At one point they do a test of self-professed (what else) “dowsers”, whose task it is to find bottles of water in a double-blind test. They all fail, obviously. I have seen something similar up close when the Swedish Humanist Association arranged a test on Swedish television where a tarot expert were confronted with fifteen black boxes. In each box there was a different book. All she had to do was place the name tags for the books on the right box. We’d even been so kind as to give her a list of the books beforehand so she could prepare. Needless to say, she didn’t succeed - in fact, she didn’t get one of them right. And she did the exact same thing as the dowsers: After the initial shock, she started inventing excuses for why she hadn’t made it.
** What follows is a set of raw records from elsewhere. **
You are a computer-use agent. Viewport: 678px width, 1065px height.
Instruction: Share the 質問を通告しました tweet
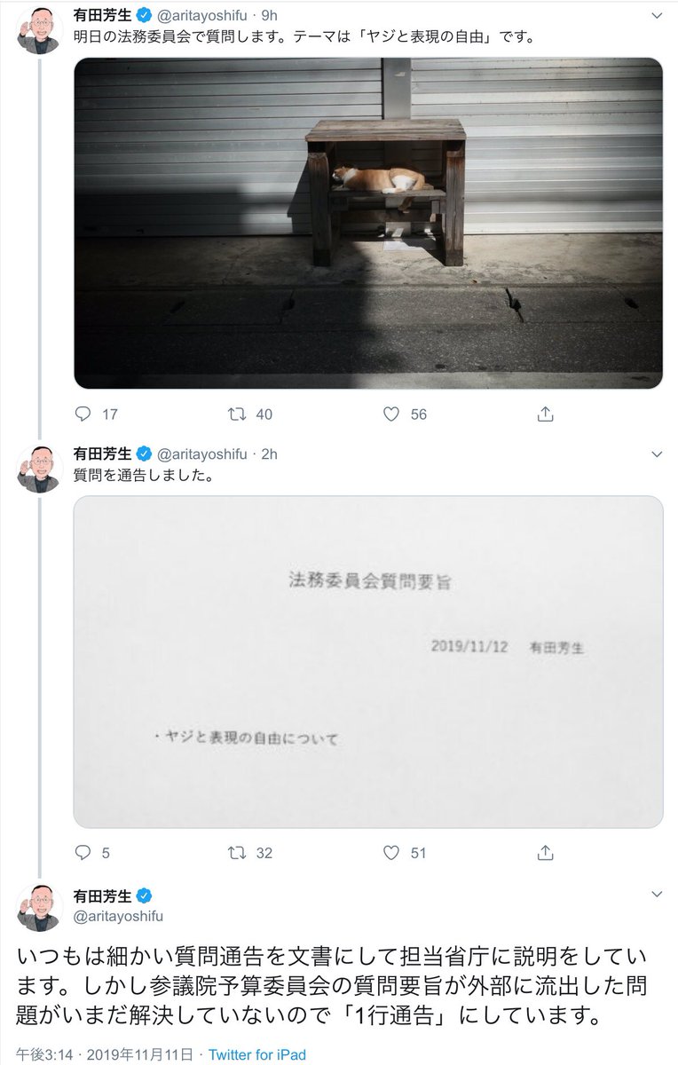pos(546,852)
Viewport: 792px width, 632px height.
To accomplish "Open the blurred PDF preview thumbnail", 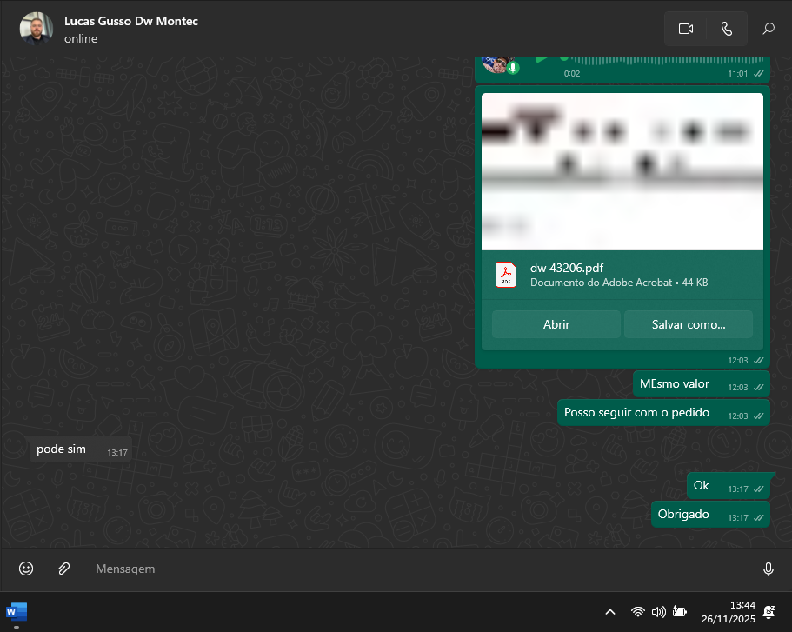I will (622, 171).
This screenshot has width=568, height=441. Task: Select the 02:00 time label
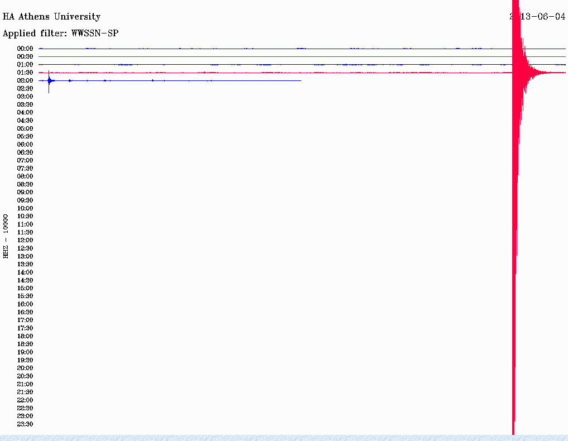pos(25,80)
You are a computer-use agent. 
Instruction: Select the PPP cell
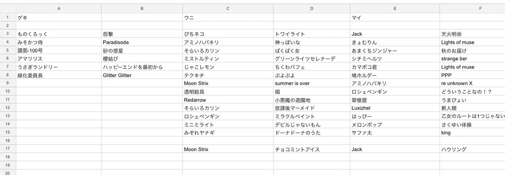[x=472, y=75]
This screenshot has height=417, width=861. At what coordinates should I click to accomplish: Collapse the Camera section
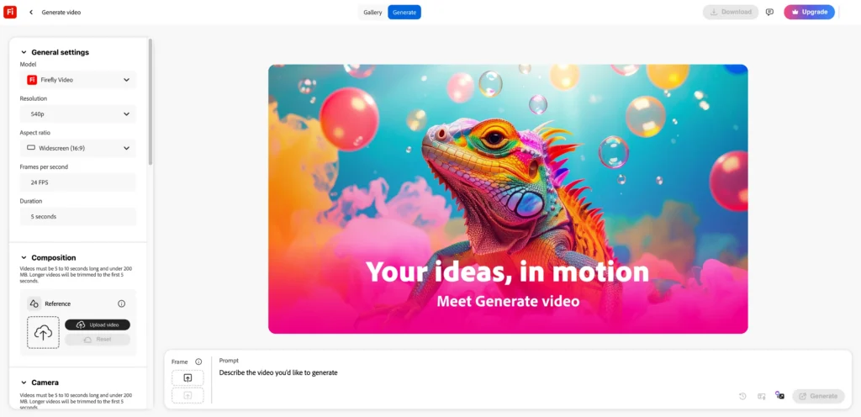[x=24, y=383]
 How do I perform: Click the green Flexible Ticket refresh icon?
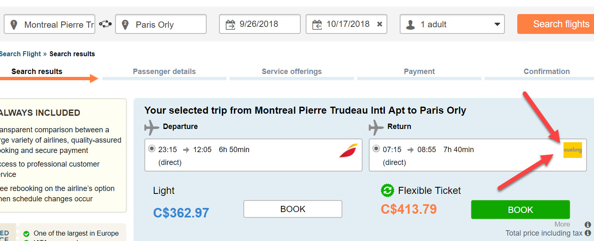point(387,191)
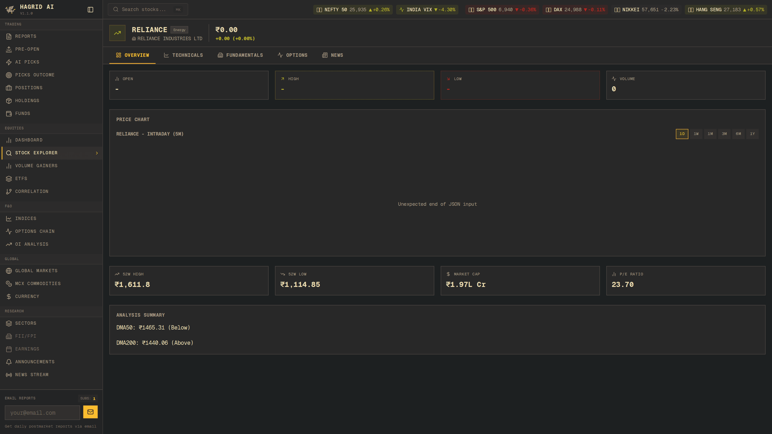Collapse the OI Analysis entry
This screenshot has height=434, width=772.
[x=31, y=244]
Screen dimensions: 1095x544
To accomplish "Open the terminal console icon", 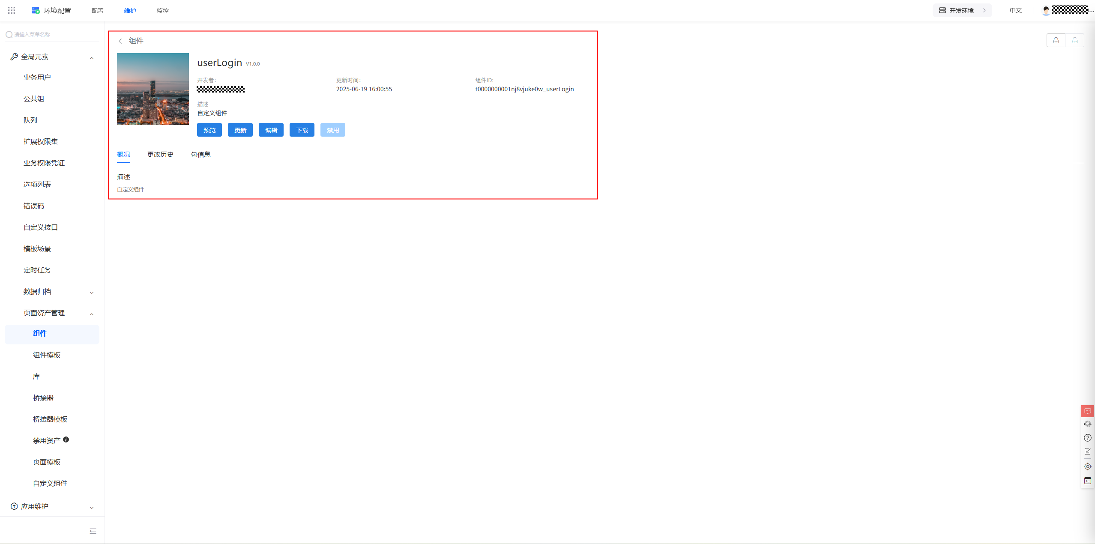I will click(1087, 481).
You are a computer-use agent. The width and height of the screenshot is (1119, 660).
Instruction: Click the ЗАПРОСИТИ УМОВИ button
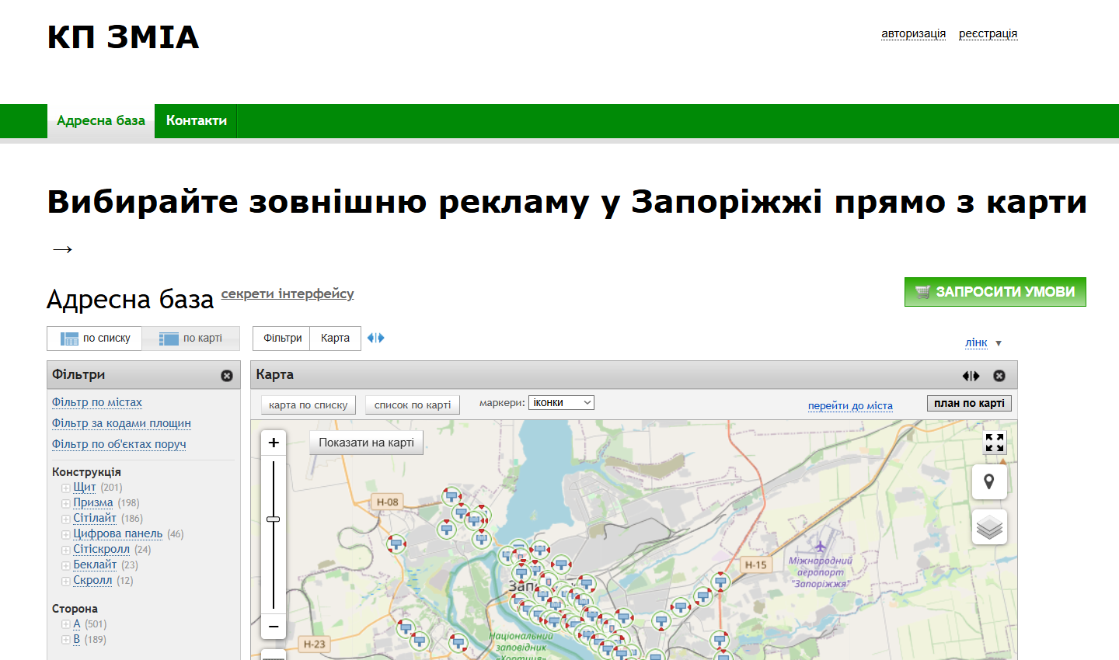point(995,292)
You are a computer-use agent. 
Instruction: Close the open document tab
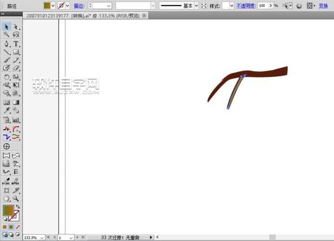[x=144, y=15]
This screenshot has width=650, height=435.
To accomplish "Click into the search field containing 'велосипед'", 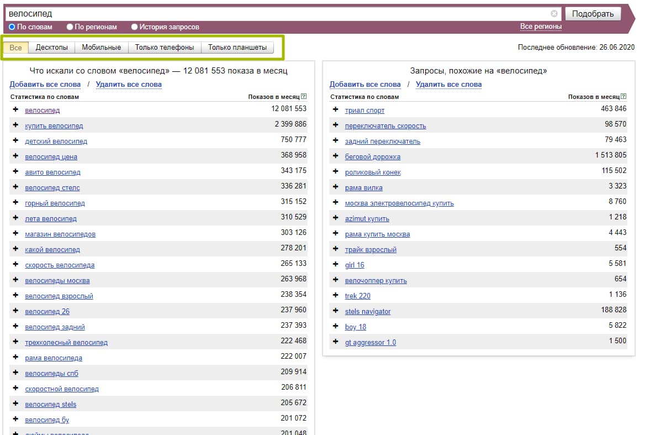I will point(276,14).
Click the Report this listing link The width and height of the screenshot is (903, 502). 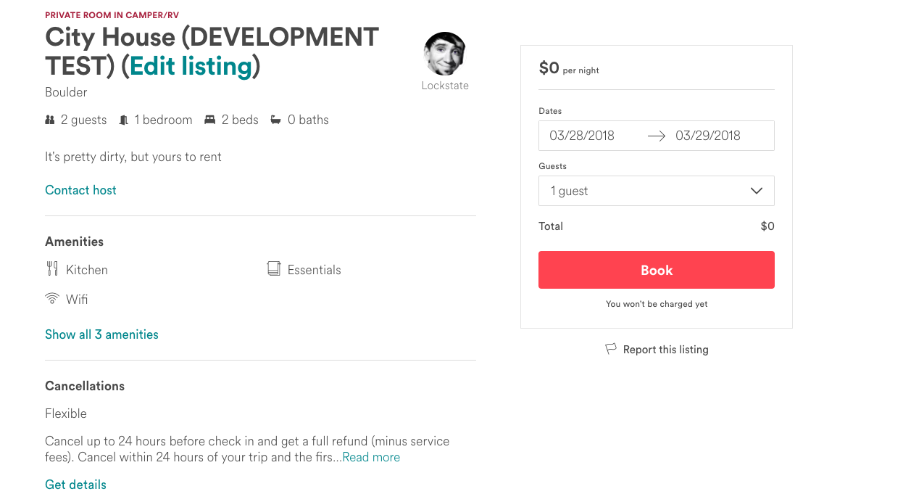[665, 350]
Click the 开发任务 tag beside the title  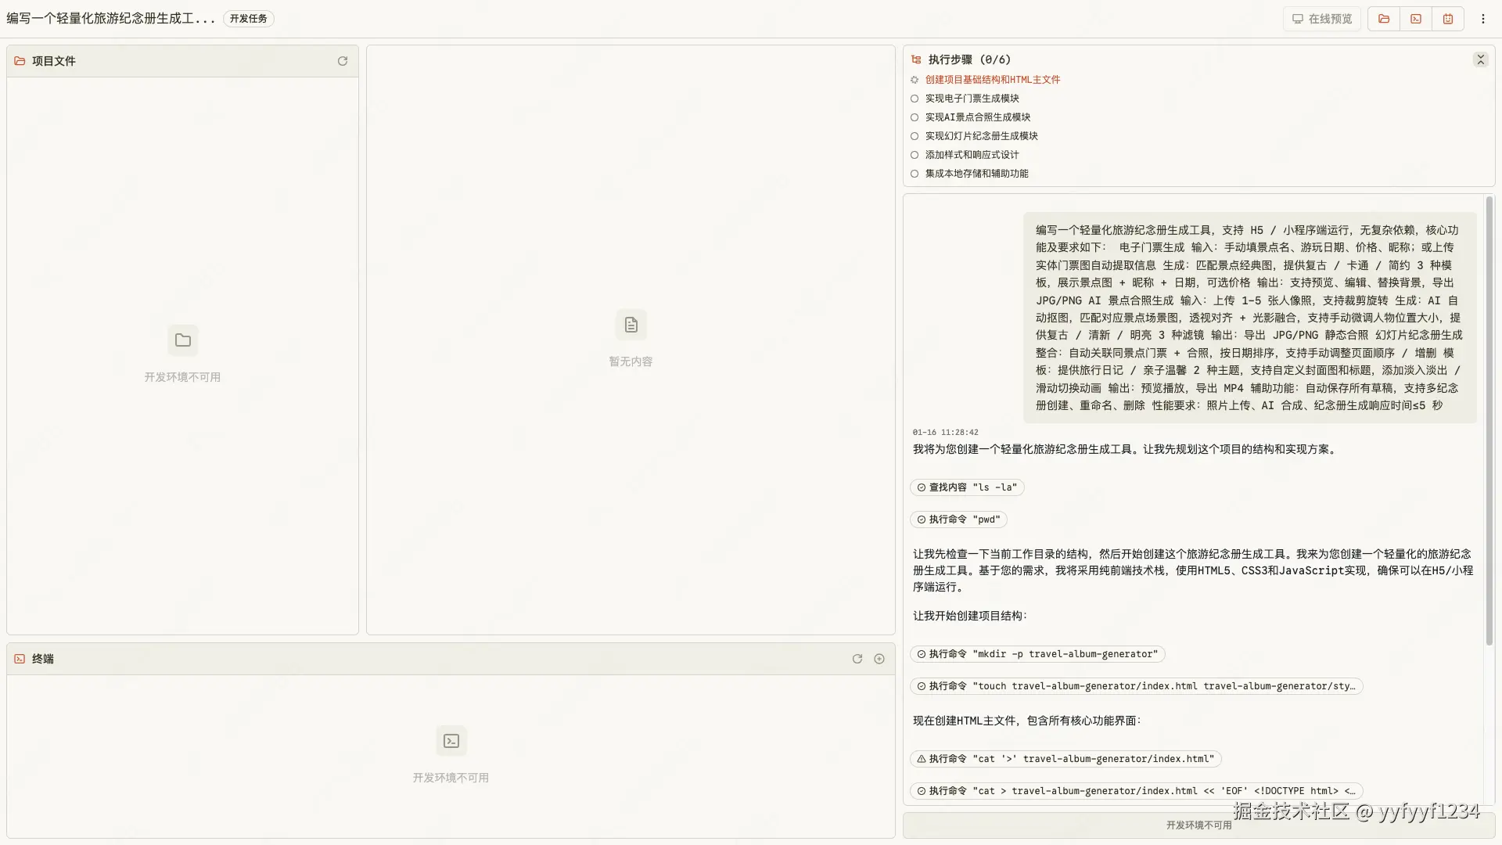(x=248, y=18)
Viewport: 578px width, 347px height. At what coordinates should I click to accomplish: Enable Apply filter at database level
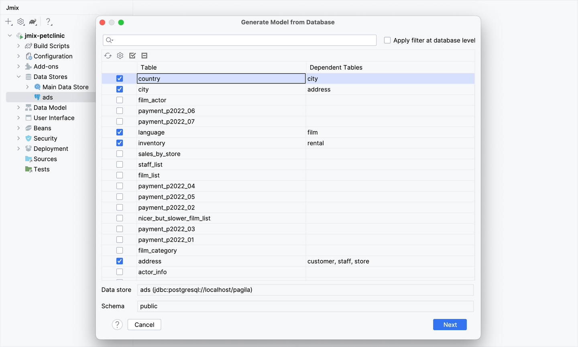[387, 40]
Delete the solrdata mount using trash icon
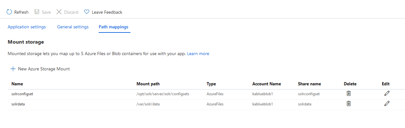 pos(349,103)
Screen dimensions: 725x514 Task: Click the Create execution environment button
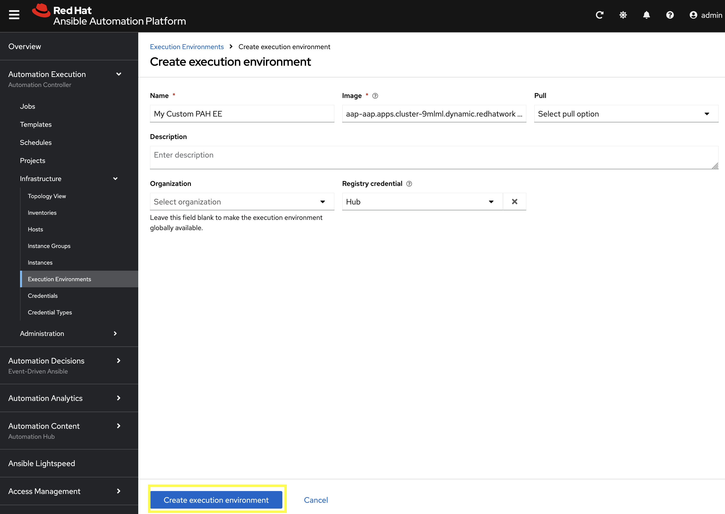coord(216,500)
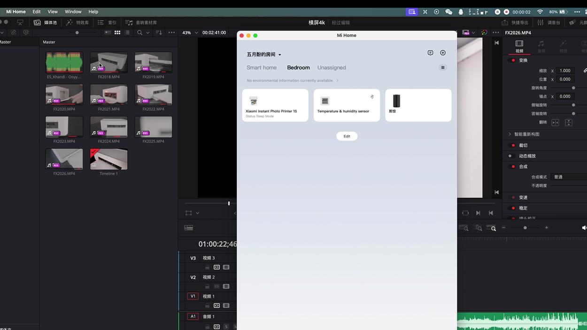Switch to the Smart home tab
Viewport: 587px width, 330px height.
(262, 68)
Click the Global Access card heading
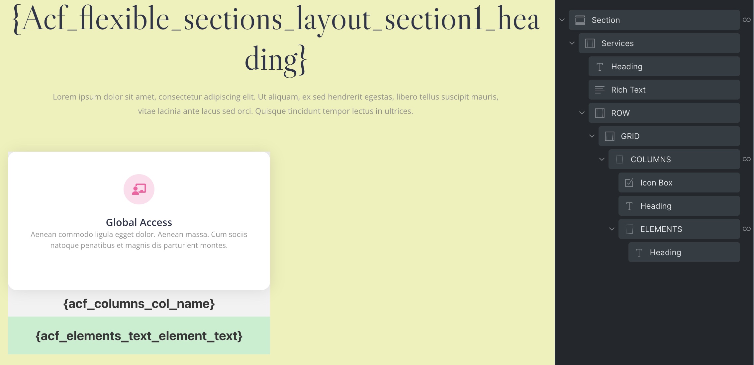Image resolution: width=754 pixels, height=365 pixels. 139,222
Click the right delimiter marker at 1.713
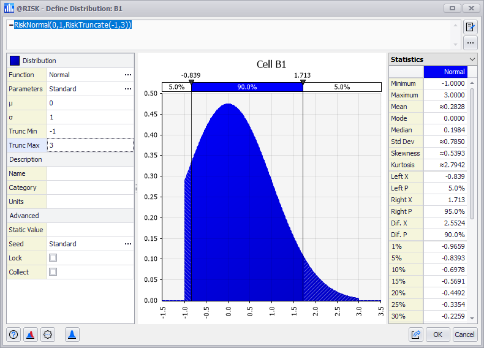Image resolution: width=484 pixels, height=348 pixels. point(303,81)
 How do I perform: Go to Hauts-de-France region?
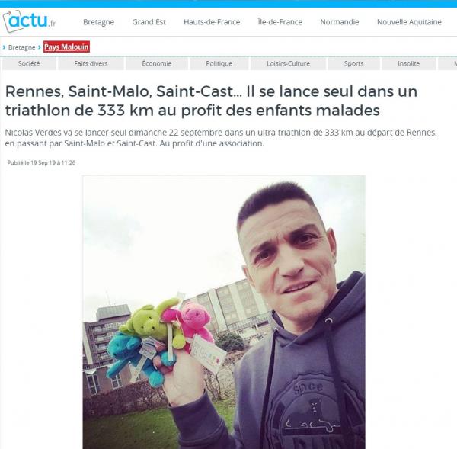coord(212,22)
Parallels to The Root of All Evil? can be found. Dawkins explores various superstitious practices and beliefs, talks about science and reason, and finally drives the point home that in the same way as religious moderates enable and directly or indirectly protect their extremist brethren, the seemingly harmless wishy-washy spiritualist nonsense is simply a symptom of the same disease that gives rise to science-hating postmodernism, paranoid conspiracy theories and self-serving quackery.
Finally (I can hear you all thinking it!), what was my criticism and did they listen? Well, in the first series, there were several instances where science is represented with cold, hard imagery of lonely people surrounded by machines, whereas religion is represented with warm, fuzzy images of people coming together, singing and chanting. In a documentary trying to speak for science and reason, I do think we could do our best not to fall for the all-too-common prejudice that science is hard, cold and boring, and that scientists are all lonely and socially impaired. Especially since Dawkins has a way with words like no other when it comes to describing how wondrous this world really is.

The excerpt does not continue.